De la référence significative au rôle de composition

Mon point de départ sera la manière dont Kasman établit sa base de données. Toute « référence significative » aux mathématiques dans la fiction (« all significant references to mathematics in fiction[19] »), incluant les éléments de la discipline elle-même et les personnages de mathématicien·ne·s ayant ou non déjà existé, légitime la présence de cette fiction dans le répertoire. Le contenu mathématique (mathematical content) de chaque entrée est évalué sur une échelle de 1 à 5 par Kasman et par les internautes qui souhaitent contribuer à l’enrichissement de la base de données. Si, dans ce contexte, une référence significative est interprétable comme une référence importante ou considérable, cela contredit l’échelle quantitative : en quoi un texte évalué 1/5 pour son contenu mathématique présente-il une référence significative ?

Il faut y aller du côté de la qualité et s’éloigner, quoique pas totalement, de la quantité. Une référence suffisamment significative passe d’abord par le texte et le paratexte, qui fournissent des marqueurs mathématiques plus ou moins explicites. Titre, sous-titre, résumé de couverture, étiquette générique et même le nom de l’auteur – un mathématicien connu peut-être – sont susceptibles de réguler les attentes de la lecture, de sorte qu’il est prévu que les mathématiques soient une composante importante de l’oeuvre. Sauf que ce n’est pas toujours le cas : parfois, rien ne permet d’envisager une math-fiction, parfois, l’interprétation d’un segment se prête à des doubles sens (La valeur de l’inconnue), parfois, le marqueur mathématique est une fausse piste. Par exemple, Deux et deux font cinq (2+2=5) d’Alphonse Allais[20] chapeaute le recueil de chroniques parues initialement dans Le journal et Le chat noir, regroupées en 1895 avec quelques inédits. Or, aucun texte de ce recueil n’est lié aux mathématiques : le titre-formule s’impose plutôt comme un slogan anti-intellectuel qui fait ressortir le côté absurde des textes. À noter qu’un marqueur trompeur[21] ne s’identifie comme tel qu’a posteriori de la lecture du livre.

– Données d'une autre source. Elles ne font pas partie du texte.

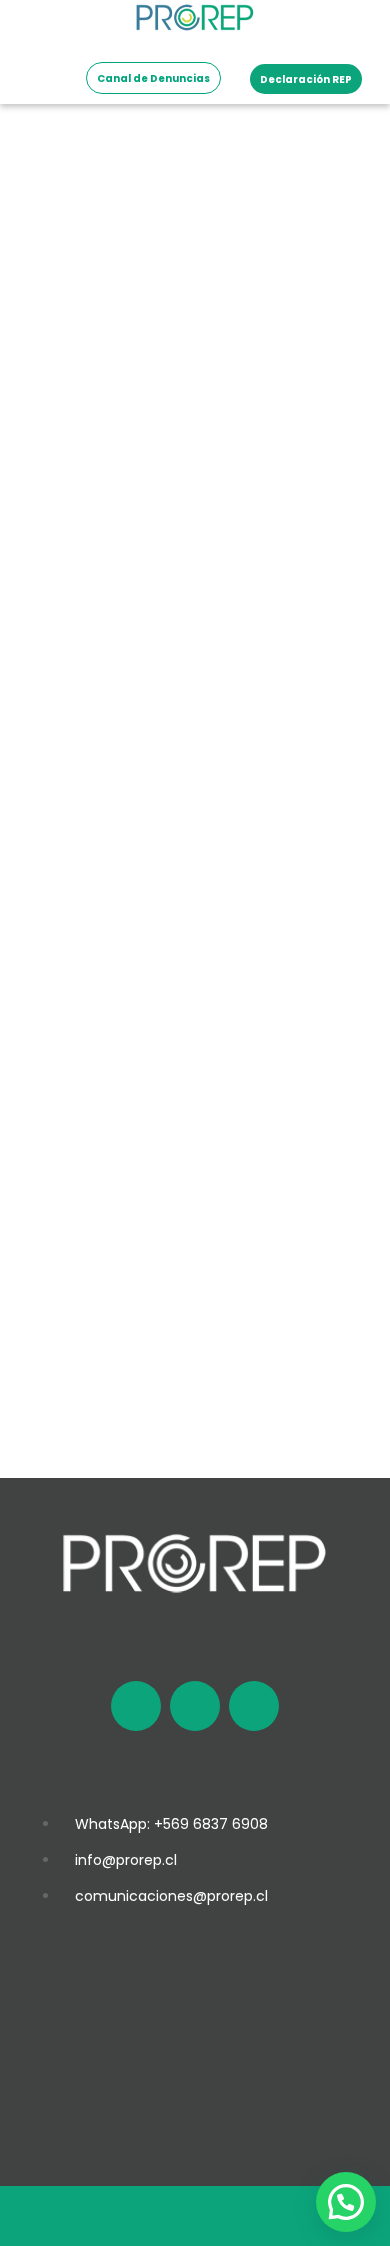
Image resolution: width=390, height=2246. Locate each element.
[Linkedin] (136, 1706)
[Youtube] (254, 1706)
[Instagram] (195, 1706)
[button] (346, 2202)
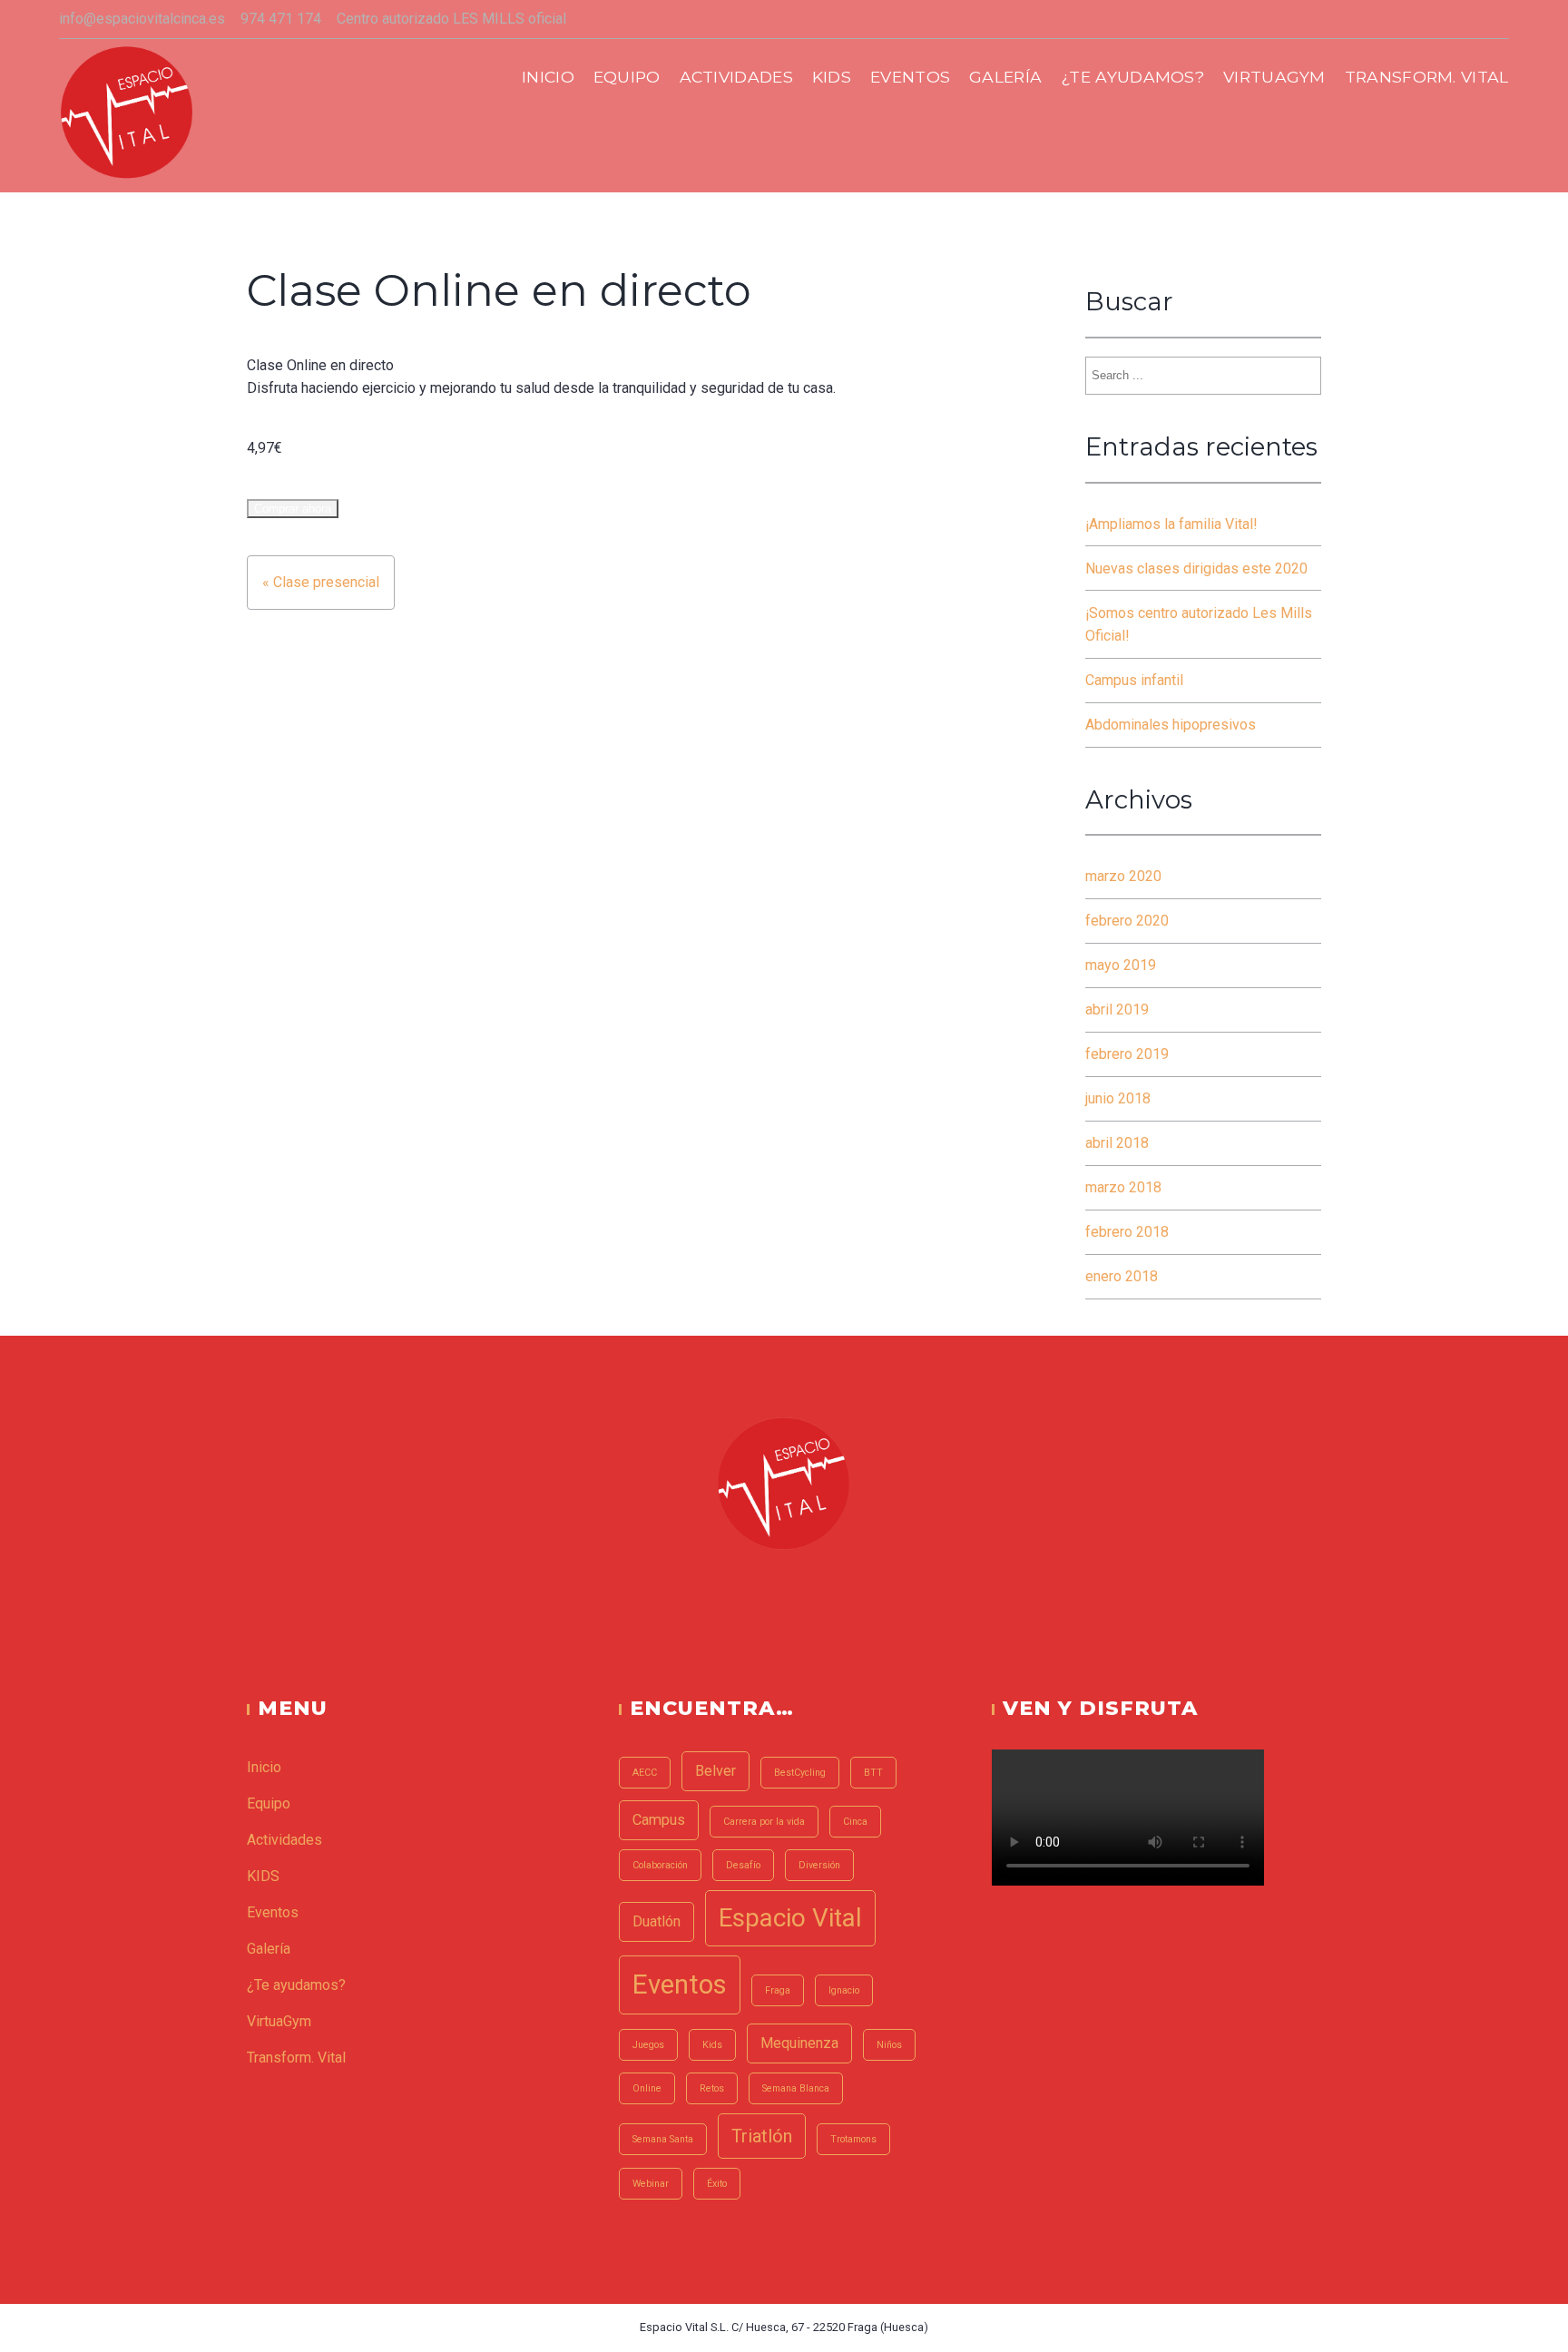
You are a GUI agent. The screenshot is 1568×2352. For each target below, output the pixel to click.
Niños (889, 2045)
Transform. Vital (1427, 76)
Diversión (819, 1865)
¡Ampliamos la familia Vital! (1171, 524)
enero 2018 (1121, 1276)
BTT (873, 1773)
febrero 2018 (1127, 1231)
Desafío (743, 1865)
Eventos (910, 76)
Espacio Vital (790, 1918)
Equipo (627, 76)
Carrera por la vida (764, 1822)
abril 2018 (1117, 1143)
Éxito (717, 2184)
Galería (1005, 76)
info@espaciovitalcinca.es (142, 18)
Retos (712, 2088)
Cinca (855, 1822)
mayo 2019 (1120, 965)
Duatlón (656, 1921)
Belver (715, 1770)
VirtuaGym (1274, 76)
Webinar (650, 2184)
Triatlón (761, 2136)
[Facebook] (759, 1599)
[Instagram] (784, 1599)
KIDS (831, 76)
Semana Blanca (795, 2088)
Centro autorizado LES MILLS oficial (451, 18)
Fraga (777, 1990)
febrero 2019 (1127, 1054)
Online (647, 2088)
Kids (712, 2045)
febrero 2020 (1127, 920)
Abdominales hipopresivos (1170, 724)
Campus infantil (1134, 680)
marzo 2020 (1123, 876)
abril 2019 (1117, 1009)
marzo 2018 (1123, 1187)
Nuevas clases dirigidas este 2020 (1196, 568)
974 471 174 (280, 18)
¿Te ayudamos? (1132, 76)
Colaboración (660, 1865)
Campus (658, 1819)
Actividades (737, 76)
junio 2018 (1118, 1098)
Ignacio (843, 1990)
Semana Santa (662, 2139)
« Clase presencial (320, 582)
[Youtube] (808, 1599)
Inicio (548, 76)
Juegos (648, 2045)
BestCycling (800, 1773)
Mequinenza (799, 2043)
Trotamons (853, 2139)
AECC (644, 1773)
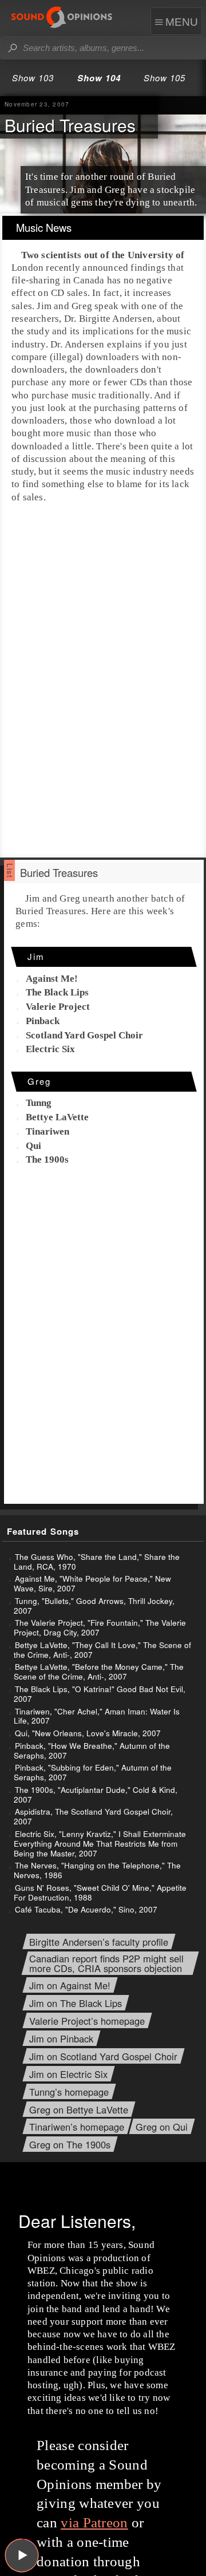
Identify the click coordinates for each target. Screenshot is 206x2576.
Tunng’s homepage (69, 2092)
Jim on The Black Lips (75, 2003)
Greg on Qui (162, 2127)
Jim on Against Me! (69, 1985)
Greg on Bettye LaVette (78, 2110)
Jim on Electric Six (68, 2074)
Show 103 (33, 78)
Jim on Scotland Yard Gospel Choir (103, 2056)
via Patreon (94, 2522)
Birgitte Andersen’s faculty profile (98, 1942)
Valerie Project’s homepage (87, 2021)
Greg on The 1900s (69, 2145)
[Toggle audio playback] (22, 2555)
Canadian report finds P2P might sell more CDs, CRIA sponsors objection (106, 1963)
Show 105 (164, 78)
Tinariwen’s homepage (76, 2127)
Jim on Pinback (61, 2039)
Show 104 (99, 78)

Le cas des marqueurs trompeurs prouve bien qu’il est nécessaire de plonger dans les textes pour considérer la référence « significative » : une formule mathématique située en évidence dans le titre ne garantit pas une math-fiction, de même qu’un texte peut constituer une math-fiction malgré l’absence de marqueurs paratextuels. Cela dit, la variété des marqueurs mathématiques, qui ne sont pas forcément situés sur le plan des thèmes ou du discours, ainsi que la probabilité, plutôt que la certitude, qu’ils soient interprétés comme tels à la lecture, soulèvent un certain nombre de questions quant aux balises à considérer pour définir la math-fiction. La vie mode d’emploi de Georges Perec[22] est composé selon le principe mathématique du bicarré latin orthogonal d’ordre 10. Nul doute que les mathématiques sont ici significatives, puisqu’elles constituent le matériau de base du roman, sa fondation. Or, il ne s’agit pas d’une référence, au sens de trace intertextuelle comme la citation et l’allusion[23]. Les mathématiques fonctionnent plutôt comme générateur et organisateur textuel, mais il est pratiquement impossible de le savoir à la seule lecture du roman ; une connaissance des épitextes comme « Quatre figures pour La vie mode d’emploi[24] » est nécessaire. Une fiction pourrait donc être une math-fiction sans être reconnue comme telle à la lecture. Toutefois, les références à d’autres éléments de mathématiques à l’intérieur des histoires et des descriptions sont nombreuses, tandis que d’autres résultats de contraintes liées à la mesure, comme les « lignes isocèles[25] », déterminent la disposition des signes sur la page et sont susceptibles d’être lus comme autant de marqueurs mathématiques.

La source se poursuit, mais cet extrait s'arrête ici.